2005, des discussions sur le gel, selon des cadres de PIP
"En 2005, nous avons fortement insisté pour que la société rentre dans les clous. On voulait que la fabrication soit conforme aux certifications", a expliqué, à la barre, mercredi 24 avril, Hannelore Font, entrée en 1999 chez PIP et devenue directrice qualité en 2004. "Mais on nous a dit que c'était difficile financièrement. Jean-Claude Mas ne voulait rien entendre. Il refusait de parler du gel PIP devant témoins", poursuit la trentenaire, qui fait partie des prévenus.
Autre prévenu poursuivi dans ce procès, le directeur de la production de PIP, Loïc Gossart, a confirmé l'existence, en 2005, d'une fronde des cadres destinée à contrebalancer l'omniprésence du fondateur de PIP. "M. Mas était à l'époque en position de faiblesse par rapport à son actionnariat", a rappelé l'ancien responsable de la production. De fait, en mars 2005, Jean-Claude Mas prend sa retraite. Il n’est plus que président du conseil de surveillance. PIP devient une société anonyme (SA) et lance une augmentation de capitaux. "S'il y avait une fenêtre de tir pour arrêter, c'était le moment", affirme Thierry Brinon, directeur produits de PIP.
2006, un cadre "à bout de souffle" quitte PIP
Ex-directeur en recherche et développement de PIP, Alban Gossé, 38 ans, cheveux courts et clairsemés, dos voûté dans son costume sombre, se souvient à la barre. Entré chez PIP en 1997 – son premier emploi –, il a été licencié "à sa demande", en janvier 2006. Dégagé de ses responsabilités, il aurait pu donner l’alerte. Pourtant, il le reconnaît, il n’a jamais songé à dénoncer l'utilisation d'un "gel maison" non homologué aux autorités judiciaires ou sanitaires.

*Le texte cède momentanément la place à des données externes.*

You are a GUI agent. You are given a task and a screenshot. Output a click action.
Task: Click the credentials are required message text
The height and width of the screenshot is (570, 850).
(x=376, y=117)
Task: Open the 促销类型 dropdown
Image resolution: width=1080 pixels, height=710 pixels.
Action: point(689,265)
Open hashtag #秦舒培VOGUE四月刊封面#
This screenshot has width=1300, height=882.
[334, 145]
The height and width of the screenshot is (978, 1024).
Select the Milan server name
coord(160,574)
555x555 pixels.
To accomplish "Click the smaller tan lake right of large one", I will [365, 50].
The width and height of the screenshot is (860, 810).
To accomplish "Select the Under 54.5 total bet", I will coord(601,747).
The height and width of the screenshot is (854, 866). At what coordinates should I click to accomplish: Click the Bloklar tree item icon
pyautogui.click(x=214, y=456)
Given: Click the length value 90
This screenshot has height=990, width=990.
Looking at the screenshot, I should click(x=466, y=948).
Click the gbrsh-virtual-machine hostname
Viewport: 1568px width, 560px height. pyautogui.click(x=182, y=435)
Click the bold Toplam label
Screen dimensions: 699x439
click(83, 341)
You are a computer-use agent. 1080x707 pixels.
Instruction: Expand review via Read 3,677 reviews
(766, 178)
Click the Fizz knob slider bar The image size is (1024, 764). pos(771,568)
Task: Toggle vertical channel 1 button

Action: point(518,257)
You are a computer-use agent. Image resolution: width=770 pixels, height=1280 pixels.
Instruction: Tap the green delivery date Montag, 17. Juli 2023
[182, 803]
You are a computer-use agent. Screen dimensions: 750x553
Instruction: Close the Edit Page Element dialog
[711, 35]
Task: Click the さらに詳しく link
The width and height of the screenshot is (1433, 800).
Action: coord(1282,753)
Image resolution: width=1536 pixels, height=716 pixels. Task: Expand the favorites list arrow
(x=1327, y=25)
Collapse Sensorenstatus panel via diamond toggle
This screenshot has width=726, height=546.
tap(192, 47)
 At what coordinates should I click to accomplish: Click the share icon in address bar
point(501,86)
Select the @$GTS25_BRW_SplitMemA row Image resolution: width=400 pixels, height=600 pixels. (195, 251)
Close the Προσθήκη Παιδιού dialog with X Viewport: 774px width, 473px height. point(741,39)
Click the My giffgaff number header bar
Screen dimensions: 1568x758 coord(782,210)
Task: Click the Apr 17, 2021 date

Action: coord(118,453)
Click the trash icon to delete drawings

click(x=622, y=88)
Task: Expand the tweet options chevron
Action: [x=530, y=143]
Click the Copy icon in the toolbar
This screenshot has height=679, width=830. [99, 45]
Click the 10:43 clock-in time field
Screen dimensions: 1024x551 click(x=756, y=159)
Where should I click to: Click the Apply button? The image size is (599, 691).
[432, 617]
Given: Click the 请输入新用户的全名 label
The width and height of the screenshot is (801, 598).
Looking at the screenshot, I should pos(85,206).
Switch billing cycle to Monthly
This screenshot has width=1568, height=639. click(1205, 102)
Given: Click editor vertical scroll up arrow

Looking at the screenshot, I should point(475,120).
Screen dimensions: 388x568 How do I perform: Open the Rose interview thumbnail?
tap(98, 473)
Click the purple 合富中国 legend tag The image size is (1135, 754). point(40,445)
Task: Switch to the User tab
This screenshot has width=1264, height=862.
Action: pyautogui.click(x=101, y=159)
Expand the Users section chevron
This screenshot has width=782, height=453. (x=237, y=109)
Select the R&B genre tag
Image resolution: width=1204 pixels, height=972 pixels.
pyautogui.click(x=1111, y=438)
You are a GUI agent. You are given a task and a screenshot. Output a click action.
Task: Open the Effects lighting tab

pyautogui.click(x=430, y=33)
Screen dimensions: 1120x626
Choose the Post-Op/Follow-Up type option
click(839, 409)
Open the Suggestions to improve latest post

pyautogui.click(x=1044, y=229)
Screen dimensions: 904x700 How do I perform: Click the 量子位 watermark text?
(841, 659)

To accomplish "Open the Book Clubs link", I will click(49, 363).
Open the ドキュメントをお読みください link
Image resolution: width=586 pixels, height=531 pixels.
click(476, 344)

"Pourquoi on ne dénonce pas son employeur ? Car c'est son employeur, et il y a 120 familles [de salariés] derrière. C'est une décision lourde à endosser", explique Alban Gossé. D’autant qu’il entretenait des relations amicales avec d’autres salariés. La marraine de sa fille, par exemple, est Hannelore Font. "Je pense avoir été honnête pendant toute mon expérience à PIP. Quand j'en suis sorti, j'étais à bout de souffle", conclut le témoin.
2008, promesse d'un retour au gel homologué
En novembre 2008, les cadres frondeurs profitent de la position de faiblesse de Jean-Claude Mas au sein de l’actionnariat de PIP, pour arracher, lors d'une réunion, la promesse d'un retour progressif, en deux ans, au Nusil, le gel homologué, indique Loïc Gossart. Finalement, la seule différence sera le remplacement du gel de remplissage PIP par un autre, dénommé PIP 2. "Les produits étaient les mêmes, seul le dosage changeait. Pour ma part, cela me paraissait un peu artisanal", ajoute-t-il.
Dans le même temps, des informations fausses continuent d'être transmises aux autorités sanitaires, comme le font remarquer la présidente du tribunal, le vice-procureur et les avocats des parties civiles. Toutefois, cette année-là, l'Afssaps commence à être alertée par les chirurgiens esthétiques sur les prothèses PIP. 34 incidents sont signalés (taux de rupture, explantations nécessaires...). "Un chirurgien a visité PIP fin 2007, un autre a voulu en 2008", confirme Loïc Gossart.
2009, la fronde et le scandale
Pour Jean-Claude Mas, cette chronologie est fausse. "J'apprends beaucoup de choses en écoutant les témoins. Les discussions sur le gel sont arrivées en 2009", a-t-il rétorqué lors du procès. Effectivement, c'est en 2009 qu'Hannelore Font bloque la sortie de certains lots de prothèses PIP. C'est aussi en 2009 que Malika, ingénieur en recherche et développement tente de démissionner, après avoir constaté une nouvelle commande de gel frelaté. Mais il est déjà trop tard.
Les choses s’accélèrent. L'Afssaps obtient la confirmation d’un taux anormal de rupture des implants PIP à l’été 2009, et reçoit, à l’automne, des photos de fûts d'huiles de silicone non déclarées, en provenance de l'usine de PIP à La Seyne-sur-Mer (Var). A la suite de quoi, en mars 2010, deux inspecteurs de l’agence des produits de santé sont dépêchés sur place et découvrent la fraude. Dans la foulée, les prothèses PIP sont retirées du marché et, cette fois, le scandale éclate.